===== Records to process =====
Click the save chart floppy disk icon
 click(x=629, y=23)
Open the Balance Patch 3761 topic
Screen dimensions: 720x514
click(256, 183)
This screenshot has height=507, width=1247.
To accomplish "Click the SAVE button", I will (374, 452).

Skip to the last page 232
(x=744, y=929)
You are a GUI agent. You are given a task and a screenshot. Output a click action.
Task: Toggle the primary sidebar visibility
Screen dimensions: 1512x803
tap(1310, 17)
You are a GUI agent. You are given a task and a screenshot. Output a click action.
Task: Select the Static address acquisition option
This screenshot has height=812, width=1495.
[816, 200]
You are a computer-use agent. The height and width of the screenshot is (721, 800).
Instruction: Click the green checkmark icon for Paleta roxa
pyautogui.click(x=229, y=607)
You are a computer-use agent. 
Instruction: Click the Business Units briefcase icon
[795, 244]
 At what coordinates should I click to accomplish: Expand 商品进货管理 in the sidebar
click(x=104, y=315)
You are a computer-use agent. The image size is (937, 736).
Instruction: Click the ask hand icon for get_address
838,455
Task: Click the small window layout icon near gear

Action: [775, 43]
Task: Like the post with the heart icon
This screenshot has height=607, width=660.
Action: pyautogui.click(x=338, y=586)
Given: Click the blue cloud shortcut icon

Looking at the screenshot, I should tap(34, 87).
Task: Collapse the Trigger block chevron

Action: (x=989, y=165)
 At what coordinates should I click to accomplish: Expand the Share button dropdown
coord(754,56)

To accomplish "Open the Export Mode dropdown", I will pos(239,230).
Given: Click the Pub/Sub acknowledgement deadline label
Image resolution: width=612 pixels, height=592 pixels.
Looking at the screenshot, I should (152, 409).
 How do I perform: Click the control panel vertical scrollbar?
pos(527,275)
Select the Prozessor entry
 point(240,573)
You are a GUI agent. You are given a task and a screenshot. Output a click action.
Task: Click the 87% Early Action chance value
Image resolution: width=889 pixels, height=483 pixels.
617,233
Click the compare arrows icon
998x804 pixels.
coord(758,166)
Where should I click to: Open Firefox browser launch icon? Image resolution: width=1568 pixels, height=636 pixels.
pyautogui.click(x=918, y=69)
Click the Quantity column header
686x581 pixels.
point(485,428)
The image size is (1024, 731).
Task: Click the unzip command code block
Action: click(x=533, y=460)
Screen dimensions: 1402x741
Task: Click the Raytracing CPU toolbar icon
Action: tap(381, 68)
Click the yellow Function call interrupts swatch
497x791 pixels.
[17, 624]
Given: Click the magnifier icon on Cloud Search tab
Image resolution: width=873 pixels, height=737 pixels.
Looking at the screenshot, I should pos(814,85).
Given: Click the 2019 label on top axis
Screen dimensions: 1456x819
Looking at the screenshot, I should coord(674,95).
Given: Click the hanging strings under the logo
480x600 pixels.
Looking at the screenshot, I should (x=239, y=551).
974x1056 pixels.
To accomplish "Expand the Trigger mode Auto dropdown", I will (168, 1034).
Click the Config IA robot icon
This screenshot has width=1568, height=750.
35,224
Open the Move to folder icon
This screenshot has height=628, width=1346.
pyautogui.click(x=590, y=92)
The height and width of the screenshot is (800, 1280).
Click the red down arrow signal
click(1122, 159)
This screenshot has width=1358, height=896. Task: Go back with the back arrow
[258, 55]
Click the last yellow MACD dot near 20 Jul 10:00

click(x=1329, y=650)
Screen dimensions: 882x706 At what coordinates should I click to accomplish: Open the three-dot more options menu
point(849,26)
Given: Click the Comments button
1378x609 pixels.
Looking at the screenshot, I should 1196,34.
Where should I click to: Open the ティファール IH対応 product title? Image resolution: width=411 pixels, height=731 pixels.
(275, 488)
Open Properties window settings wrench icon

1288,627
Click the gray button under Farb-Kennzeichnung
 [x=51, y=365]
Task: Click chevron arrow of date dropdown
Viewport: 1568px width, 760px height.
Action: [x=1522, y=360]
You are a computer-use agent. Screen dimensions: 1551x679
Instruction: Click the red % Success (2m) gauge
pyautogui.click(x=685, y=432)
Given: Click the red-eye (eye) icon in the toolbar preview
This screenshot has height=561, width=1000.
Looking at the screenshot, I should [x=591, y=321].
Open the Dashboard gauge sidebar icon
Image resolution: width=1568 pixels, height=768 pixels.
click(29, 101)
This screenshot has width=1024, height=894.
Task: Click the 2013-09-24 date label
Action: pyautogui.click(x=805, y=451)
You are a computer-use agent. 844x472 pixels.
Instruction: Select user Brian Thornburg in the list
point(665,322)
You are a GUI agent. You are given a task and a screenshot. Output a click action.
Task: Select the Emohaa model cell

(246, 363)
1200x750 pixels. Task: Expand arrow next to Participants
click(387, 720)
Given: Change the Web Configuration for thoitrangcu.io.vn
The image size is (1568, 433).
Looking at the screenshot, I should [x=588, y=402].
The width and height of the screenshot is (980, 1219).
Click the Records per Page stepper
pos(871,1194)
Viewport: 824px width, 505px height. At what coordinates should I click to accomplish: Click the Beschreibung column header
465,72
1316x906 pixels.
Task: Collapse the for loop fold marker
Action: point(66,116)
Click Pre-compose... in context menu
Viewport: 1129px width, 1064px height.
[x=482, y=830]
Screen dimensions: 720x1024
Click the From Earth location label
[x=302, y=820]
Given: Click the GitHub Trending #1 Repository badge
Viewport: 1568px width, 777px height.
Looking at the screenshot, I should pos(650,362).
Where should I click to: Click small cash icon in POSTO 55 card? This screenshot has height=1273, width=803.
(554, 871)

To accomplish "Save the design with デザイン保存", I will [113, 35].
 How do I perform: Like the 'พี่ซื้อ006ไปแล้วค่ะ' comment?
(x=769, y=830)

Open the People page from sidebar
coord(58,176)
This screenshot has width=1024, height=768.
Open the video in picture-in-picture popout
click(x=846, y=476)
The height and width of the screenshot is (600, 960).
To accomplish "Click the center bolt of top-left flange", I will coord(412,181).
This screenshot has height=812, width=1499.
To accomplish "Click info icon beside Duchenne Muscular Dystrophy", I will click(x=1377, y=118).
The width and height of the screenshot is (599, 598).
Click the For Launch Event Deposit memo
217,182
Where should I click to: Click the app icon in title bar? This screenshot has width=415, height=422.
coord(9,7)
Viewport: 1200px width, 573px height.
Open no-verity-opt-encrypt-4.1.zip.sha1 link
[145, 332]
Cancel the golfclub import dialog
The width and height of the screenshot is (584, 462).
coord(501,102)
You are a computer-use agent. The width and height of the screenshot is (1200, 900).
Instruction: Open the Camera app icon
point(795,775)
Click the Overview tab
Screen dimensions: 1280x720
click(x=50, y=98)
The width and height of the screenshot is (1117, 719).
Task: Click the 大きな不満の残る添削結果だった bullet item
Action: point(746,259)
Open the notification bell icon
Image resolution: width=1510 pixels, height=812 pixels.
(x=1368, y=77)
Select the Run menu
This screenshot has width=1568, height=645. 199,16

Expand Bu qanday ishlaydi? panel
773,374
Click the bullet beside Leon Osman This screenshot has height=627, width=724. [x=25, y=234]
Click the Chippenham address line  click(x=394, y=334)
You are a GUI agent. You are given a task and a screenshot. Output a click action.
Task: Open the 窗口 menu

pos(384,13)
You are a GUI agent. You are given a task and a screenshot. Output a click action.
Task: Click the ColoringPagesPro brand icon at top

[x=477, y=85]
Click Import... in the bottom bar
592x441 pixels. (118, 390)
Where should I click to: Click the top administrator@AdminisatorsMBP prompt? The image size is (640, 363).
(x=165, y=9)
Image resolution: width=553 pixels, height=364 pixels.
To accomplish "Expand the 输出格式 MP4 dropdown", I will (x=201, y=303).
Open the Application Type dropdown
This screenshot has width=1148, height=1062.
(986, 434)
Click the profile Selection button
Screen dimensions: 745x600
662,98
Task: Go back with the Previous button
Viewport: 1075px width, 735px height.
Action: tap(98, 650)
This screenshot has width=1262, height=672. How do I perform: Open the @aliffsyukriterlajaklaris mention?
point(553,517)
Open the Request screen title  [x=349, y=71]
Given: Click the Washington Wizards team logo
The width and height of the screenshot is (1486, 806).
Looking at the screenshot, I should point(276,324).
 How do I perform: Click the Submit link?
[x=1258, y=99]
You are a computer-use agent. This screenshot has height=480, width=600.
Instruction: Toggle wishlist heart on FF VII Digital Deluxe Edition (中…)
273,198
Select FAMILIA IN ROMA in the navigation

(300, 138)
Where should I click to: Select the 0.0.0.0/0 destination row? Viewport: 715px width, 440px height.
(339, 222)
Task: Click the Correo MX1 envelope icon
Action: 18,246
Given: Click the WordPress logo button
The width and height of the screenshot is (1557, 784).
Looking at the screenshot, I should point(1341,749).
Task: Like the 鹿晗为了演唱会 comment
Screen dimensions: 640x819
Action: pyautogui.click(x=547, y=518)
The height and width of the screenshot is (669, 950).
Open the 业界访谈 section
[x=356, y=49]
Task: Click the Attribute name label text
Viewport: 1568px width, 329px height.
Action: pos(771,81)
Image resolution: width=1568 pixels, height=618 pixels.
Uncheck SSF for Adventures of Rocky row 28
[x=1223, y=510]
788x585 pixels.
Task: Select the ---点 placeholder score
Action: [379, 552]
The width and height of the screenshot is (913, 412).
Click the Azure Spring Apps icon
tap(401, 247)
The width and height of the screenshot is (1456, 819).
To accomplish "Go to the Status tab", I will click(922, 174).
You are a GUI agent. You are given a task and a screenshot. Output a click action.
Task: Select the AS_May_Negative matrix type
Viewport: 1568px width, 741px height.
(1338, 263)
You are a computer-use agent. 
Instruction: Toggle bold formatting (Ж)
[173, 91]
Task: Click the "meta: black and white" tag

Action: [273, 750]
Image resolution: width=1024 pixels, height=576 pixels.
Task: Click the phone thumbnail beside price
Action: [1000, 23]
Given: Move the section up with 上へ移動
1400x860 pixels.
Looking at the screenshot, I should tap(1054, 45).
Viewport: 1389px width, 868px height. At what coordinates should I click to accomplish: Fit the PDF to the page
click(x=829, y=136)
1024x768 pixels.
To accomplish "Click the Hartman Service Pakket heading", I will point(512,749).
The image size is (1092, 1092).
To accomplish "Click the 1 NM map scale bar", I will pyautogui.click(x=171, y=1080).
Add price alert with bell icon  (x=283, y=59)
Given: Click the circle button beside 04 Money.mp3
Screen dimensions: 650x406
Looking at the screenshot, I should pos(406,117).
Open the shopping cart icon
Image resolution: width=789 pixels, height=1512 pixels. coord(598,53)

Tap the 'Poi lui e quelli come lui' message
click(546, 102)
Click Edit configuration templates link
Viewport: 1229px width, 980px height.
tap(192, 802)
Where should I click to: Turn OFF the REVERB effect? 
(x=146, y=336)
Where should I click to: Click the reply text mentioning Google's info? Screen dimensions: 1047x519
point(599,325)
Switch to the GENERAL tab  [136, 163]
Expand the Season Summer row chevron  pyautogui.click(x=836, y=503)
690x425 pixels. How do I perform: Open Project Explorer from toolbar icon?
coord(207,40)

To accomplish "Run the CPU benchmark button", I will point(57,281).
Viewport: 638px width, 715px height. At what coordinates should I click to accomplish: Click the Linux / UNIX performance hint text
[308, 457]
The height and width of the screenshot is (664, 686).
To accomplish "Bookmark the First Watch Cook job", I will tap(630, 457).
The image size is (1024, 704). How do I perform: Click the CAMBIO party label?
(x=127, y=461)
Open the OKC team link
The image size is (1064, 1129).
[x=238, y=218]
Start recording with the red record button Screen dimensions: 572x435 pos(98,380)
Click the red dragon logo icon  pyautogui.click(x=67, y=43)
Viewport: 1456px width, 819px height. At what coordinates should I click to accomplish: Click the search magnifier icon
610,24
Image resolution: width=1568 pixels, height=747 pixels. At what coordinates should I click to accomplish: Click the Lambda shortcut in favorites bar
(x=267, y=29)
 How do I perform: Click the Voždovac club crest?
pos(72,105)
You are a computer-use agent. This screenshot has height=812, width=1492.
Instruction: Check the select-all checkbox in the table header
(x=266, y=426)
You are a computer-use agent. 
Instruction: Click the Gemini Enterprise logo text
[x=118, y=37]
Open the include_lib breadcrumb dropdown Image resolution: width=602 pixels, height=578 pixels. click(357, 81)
=====
• _What the exercise asks_:
Reproduce the rows verbatim, from the first one up to and including the line with "tap(1310, 17)".

• _Response for this exercise_:
Click the save chart floppy disk icon
 click(x=629, y=23)
Open the Balance Patch 3761 topic
Screen dimensions: 720x514
click(256, 183)
This screenshot has height=507, width=1247.
To accomplish "Click the SAVE button", I will (374, 452).

Skip to the last page 232
(x=744, y=929)
You are a GUI agent. You are given a task and a screenshot. Output a click action.
Task: Toggle the primary sidebar visibility
Screen dimensions: 1512x803
tap(1310, 17)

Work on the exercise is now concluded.